Understanding Vector Embeddings

A vector embedding is a list of numbers — typically 384 to 1536 floating-point values — that represents the semantic meaning of data. Two embeddings that are close together in vector space represent similar content. The distance between embeddings is calculated using cosine similarity, Euclidean distance, or dot product. An embedding model like all-MiniLM-L6-v2 converts text into vectors, and the same model must produce embeddings for both your stored data and your queries for meaningful comparison.

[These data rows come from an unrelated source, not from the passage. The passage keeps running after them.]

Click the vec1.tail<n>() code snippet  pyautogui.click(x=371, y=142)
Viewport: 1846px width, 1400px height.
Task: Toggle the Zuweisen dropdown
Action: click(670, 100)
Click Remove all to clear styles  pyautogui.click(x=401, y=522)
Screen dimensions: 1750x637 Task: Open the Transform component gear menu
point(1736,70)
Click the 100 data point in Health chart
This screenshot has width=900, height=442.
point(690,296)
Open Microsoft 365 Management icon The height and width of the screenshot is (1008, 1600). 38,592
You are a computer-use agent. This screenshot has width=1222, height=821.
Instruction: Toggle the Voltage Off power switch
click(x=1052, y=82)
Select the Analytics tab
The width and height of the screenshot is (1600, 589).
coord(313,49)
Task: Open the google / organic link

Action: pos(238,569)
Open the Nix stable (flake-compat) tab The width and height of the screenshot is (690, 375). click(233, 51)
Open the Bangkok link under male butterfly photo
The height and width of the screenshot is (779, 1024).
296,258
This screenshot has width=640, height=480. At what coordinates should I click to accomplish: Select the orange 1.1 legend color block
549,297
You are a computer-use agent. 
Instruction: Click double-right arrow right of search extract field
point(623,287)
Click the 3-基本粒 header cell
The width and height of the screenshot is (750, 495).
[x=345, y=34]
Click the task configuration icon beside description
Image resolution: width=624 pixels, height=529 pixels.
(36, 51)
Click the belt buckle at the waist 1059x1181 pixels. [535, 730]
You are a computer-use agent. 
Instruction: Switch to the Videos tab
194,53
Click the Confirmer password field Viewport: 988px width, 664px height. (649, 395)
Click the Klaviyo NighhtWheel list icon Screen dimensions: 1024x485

from sentence_transformers import SentenceTransformer
import numpy as np

model = SentenceTransformer('all-MiniLM-L6-v2')

sentences = [
    "Vector databases store embeddings for fast similarity search",
    "Pinecone is a managed vector database service",
    "Chroma is an open-source embedding database]
]

embeddings = model.encode(sentences)
print(f"Shape: {embeddings.shape}")
print(f"Dimension: {embeddings.shape[1]}")
print(f"First vector (first 5 values): {embeddings[0][:5]}")

Expected output:

Shape: (3, 384)
Dimension: 384
First vector (first 5 values): [-0.0423  0.0581 -0.0217  0.0339 -0.0112]

How Vector Databases Work

Vector databases index vectors using approximate nearest neighbor algorithms like HNSW (Hierarchical Navigable Small World) or IVF (Inverted File Index). These algorithms trade a tiny amount of accuracy for massive speed gains — searching millions of vectors in milliseconds instead of seconds. The index partitions the vector space so queries only need to examine a fraction of stored vectors. When you insert vectors, the database builds and maintains this index structure automatically.

flowchart TD
  A[Raw Data] --> B[Embedding Model]
  B --> C[Vector Embeddings]
  C --> D[Vector Database Index]
  E[Query] --> F[Embed Query]
  F --> G[ANN Search]
  D --> G
  G --> H[Top-K Results]
  H --> I[RAG / Semantic Search]

Working with Chroma

Chroma is an open-source embedding database that runs locally with zero external dependencies. It stores documents alongside their embeddings and metadata. You can add collections, insert documents, and query by similarity in a few lines of code. Chroma automatically handles the embedding step if you pass text directly, or you can provide precomputed embeddings for custom models.

import chromadb
from chromadb.utils import embedding_functions

client = chromadb.Client()
sentence_transformer_ef = embedding_functions.SentenceTransformerEmbeddingFunction(
    model_name='all-MiniLM-L6-v2'
)

collection = client.create_collection(
    name='docs',
    embedding_function=sentence_transformer_ef
)

collection.add(
    documents=[
        "Vector databases enable semantic search",
        "Similarity search finds nearest neighbors",
        "RAG retrieves context for LLM generation]
    ],
    ids=['doc1', 'doc2', 'doc3']
)

results = collection.query(
    query_texts=["How do vector databases find similar content?"],
    n_results=2
)

print(f"Query results: {results['documents'][0]}")
print(f"Distances: {results['distances'][0]}")

Expected output:

Query results: ['Vector databases enable semantic search', 'Similarity search finds nearest neighbors']
Distances: [0.789, 0.654]

Working with Pinecone

Pinecone is a fully managed vector database that scales to billions of vectors. You create an index, specify the dimension and similarity metric, and Pinecone handles infrastructure, Replication, and indexing. The serverless option scales to zero when unused and automatically provisions resources on demand. Pinecone supports metadata filtering, allowing you to combine vector similarity with structured filters like category or date range.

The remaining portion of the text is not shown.